`yamldecode` converts certain field names to bool

hashicorp / terraform

Terraform enables you to safely and predictably create, change, and improve infrastructure. It is a source-available tool that codifies APIs into declarative configuration files that can be shared amongst team members, treated as code, edited, reviewed, and versioned.

https://www.terraform.io/

Other

42.36k stars 9.49k forks source link

`yamldecode` converts certain field names to bool #34611

Open deepbrook opened 7 months ago

deepbrook commented 7 months ago

Terraform Version

1.7.2

Terraform Configuration Files

Files not needed - running in terraform console instead:

> yamldecode("{on: 1}")
{
  "true" = 1
}
>

Debug Output

N/A

Expected Behavior


> yamldecode("{on: 1}")
{
  "on" = 1  // <-- field name should remain unchanged
}

### Actual Behavior

It appears that in addition to converting *values* to bools, field names are also affected. This results in unexpected behaviour when, for example, parsing a github actions workflow file (which uses `on` to declare workflow exectuion conditions/options). 

### Steps to Reproduce

1. `terraform console`
2.  `yamldecode("{on: 1}")`

### Additional Context

_No response_

### References

_No response_

liamcervante commented 7 months ago

Hi @deepbrook, thanks for filing this.

This is an issue with our upstream type library, tracked here: https://github.com/zclconf/go-cty-yaml/issues/11.

It seems like this behaviour is expected in YAML 1.1: https://yaml.org/type/bool.html. You can see other YAML libraries have the same kind of thing filed, for example in PyYAML: https://github.com/yaml/pyyaml/issues/613.

But, the docs do say we support YAML 1.2 so I do think this an incorrect modification being made by the library as long as we are claiming YAML 1.2. Unfortunately we are constrained by the upstream library here, so will have to see how practical a fix in that library is.

bflad commented 7 months ago

@liamcervante I'm not sure if the compatibility promises outlined in https://github.com/hashicorp/terraform/issues/34301#issuecomment-1828266948 are also applicable in this case as well. Hopefully with provider-defined functions, someone can create YAML 1.2 specific functions without these little quirks.

apparentlymart commented 7 months ago

In practice yamldecode supports a similar pragmatic blend of YAML v1.2 and allowances for older versions, because in practice existing YAML in the world tends not to be strictly written for one version, possibly in part because the differences between different YAML versions are widely misunderstood.

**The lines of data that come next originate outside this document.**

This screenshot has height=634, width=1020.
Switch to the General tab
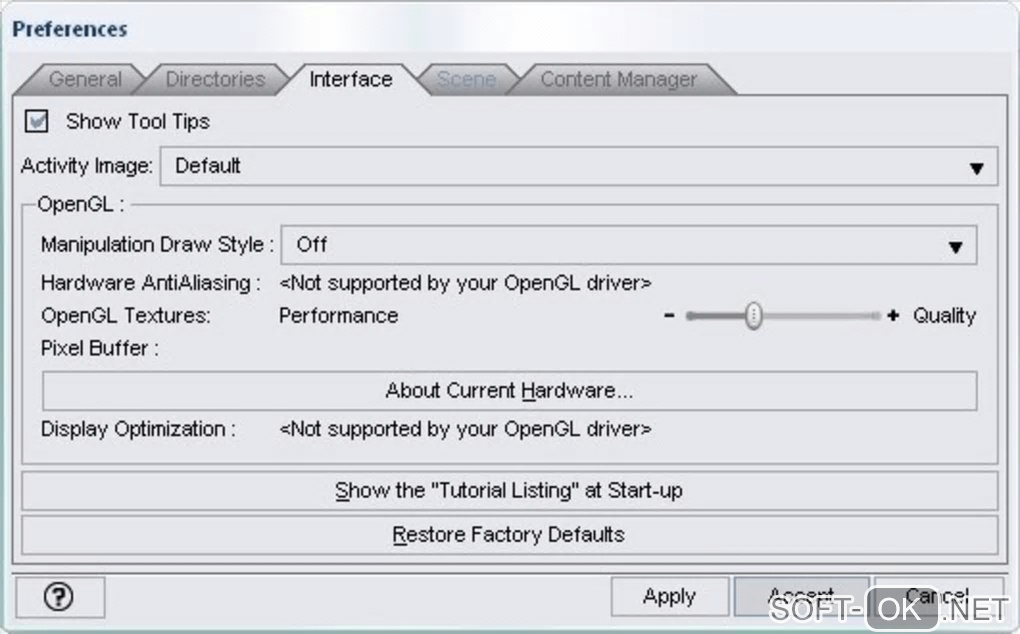tap(86, 80)
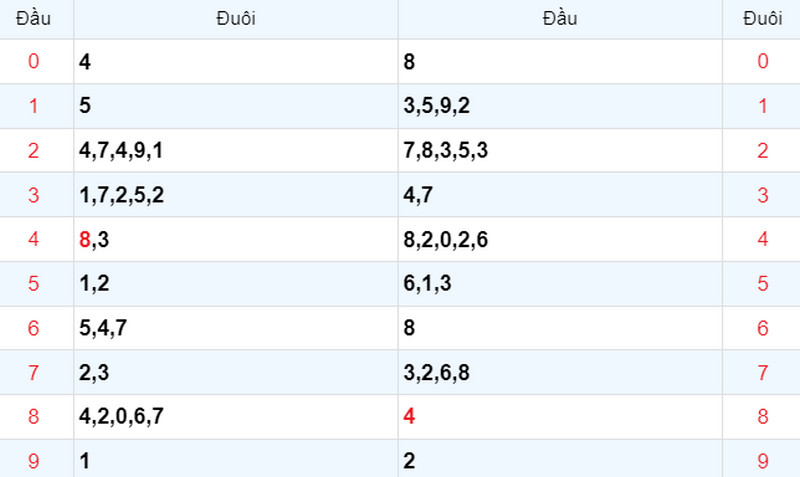This screenshot has width=800, height=477.
Task: Click the red 7 in left Đầu column
Action: [33, 372]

I think the only change we can possibly make here is to update the documentation to be clearer about what YAML versions this function actually supports. I think when I wrote this doc I intended to mean that it supports "v1.2 and earlier", which was clumsy on my part because most other formats we've supported haven't made such significant breaking changes over time.

We cannot change the current behavior of yamldecode because, as @bflad suggested, it's protected by the Terraform v1.x compatibility promises. He's also right that someone could potentially make a "YAML v1.2" provider that offers a stricter yamldecode, if desired, once that capability is supported in the forthcoming Terraform v1.8 series.

However, if you want to keep using the built-in yamldecode then it's best to write ambiguous strings in quotes -- either double or single, since YAML supports both -- to remove the ambiguity:

> yamldecode("{'on': 1}")
{
  "on" = 1
}

deepbrook commented 7 months ago

Just for the record, i do not believe this has anything to do with the 1.1 spec, but rather with the linked bug in the city lib.

The spec, afaiu, only states that values are converted to booleans if they match the pattern. Not the keys.

apparentlymart commented 7 months ago

As far as I understand the YAML 1.1 spec, it's built around three fundamental structural primitives: scalars, sequences, and mappings, with two different syntaxes defined for each (flow style and block style). Collectively, these three concepts are described as nodes. The sequence and mapping node types are aggregates of other nodes.

The rule about sequences like yes, no, etc being interpreted as booleans is a semantic rule that the spec describes as being applied to any scalars, in Scalar Formats.

I can't find any language in the spec that suggests that "mapping key" is a distinct concept from "node" and describes different treatment of them, but the spec is very dense and not easy to read only in portions, and it's been a long time since I read the whole thing from top to bottom, so I'm happy to be corrected if you can cite a part of the spec that explicitly says that scalar nodes in a mapping-key position are supposed to get different parsing treatment than scalar nodes in other contexts.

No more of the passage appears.